#### [Data supplied]
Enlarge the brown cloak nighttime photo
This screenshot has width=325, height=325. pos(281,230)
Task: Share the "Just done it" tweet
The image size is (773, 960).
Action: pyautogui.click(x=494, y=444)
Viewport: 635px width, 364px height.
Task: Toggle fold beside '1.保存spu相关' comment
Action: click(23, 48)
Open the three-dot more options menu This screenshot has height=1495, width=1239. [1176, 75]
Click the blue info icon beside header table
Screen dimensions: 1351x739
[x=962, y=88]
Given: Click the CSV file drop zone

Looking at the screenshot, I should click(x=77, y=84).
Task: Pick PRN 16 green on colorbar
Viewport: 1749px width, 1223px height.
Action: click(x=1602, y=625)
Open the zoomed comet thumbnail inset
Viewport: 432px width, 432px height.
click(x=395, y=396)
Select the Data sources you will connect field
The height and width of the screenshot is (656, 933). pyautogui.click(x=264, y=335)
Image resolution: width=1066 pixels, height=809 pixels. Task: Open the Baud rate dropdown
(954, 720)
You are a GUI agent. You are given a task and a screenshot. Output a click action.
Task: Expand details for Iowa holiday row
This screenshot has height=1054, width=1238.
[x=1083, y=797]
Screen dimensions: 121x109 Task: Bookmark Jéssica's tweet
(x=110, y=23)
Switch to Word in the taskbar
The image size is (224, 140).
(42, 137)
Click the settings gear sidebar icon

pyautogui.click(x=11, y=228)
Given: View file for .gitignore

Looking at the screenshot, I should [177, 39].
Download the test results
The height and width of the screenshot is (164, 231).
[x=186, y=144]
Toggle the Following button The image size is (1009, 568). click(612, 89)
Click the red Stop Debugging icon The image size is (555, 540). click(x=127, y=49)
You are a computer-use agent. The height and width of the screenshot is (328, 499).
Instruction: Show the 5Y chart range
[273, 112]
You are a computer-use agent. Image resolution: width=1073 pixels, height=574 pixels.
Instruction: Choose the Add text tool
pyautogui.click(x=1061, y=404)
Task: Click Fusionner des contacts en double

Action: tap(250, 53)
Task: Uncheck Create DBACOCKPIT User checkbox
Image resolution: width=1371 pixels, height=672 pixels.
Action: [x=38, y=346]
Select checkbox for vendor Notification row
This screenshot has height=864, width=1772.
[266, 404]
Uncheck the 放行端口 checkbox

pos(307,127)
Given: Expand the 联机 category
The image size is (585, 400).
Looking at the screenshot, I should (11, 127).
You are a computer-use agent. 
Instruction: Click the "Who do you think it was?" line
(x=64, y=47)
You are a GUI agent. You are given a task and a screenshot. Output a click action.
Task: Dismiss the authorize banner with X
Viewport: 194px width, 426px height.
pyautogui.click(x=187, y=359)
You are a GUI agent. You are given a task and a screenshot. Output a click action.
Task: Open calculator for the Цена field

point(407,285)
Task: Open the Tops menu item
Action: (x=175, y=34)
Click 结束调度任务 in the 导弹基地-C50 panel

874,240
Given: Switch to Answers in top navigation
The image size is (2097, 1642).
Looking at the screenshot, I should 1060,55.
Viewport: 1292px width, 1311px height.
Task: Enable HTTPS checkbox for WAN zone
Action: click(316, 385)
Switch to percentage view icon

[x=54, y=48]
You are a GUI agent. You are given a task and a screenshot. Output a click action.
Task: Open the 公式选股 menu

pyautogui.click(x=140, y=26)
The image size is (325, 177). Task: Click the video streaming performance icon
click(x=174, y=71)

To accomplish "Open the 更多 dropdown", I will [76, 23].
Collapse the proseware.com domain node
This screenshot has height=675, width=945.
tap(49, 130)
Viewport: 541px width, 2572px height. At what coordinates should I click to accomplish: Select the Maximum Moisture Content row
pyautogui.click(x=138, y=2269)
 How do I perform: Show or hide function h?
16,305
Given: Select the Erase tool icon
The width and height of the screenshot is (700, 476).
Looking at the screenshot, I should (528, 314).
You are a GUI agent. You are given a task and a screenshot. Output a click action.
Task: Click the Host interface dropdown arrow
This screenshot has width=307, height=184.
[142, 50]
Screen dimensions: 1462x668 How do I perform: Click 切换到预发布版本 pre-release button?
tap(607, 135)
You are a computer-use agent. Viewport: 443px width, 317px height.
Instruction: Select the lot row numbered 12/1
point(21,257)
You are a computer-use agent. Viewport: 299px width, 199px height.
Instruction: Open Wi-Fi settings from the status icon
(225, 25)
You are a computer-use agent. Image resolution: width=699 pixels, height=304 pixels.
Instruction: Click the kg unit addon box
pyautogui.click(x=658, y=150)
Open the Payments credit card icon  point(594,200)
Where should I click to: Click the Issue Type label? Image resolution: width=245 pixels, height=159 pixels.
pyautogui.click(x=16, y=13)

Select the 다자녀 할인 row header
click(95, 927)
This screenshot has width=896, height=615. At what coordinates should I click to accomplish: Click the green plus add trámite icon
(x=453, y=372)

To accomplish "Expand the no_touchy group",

#### [What you should do]
Write out the listing lines between the line holding "Screen dimensions: 121x109" and the line holding "Looking at the screenshot, I should [177, 39].", both included, with their wording unchanged.

#### [Task output]
Screen dimensions: 121x109 Task: Bookmark Jéssica's tweet
(x=110, y=23)
Switch to Word in the taskbar
The image size is (224, 140).
(42, 137)
Click the settings gear sidebar icon

pyautogui.click(x=11, y=228)
Given: View file for .gitignore

Looking at the screenshot, I should [177, 39].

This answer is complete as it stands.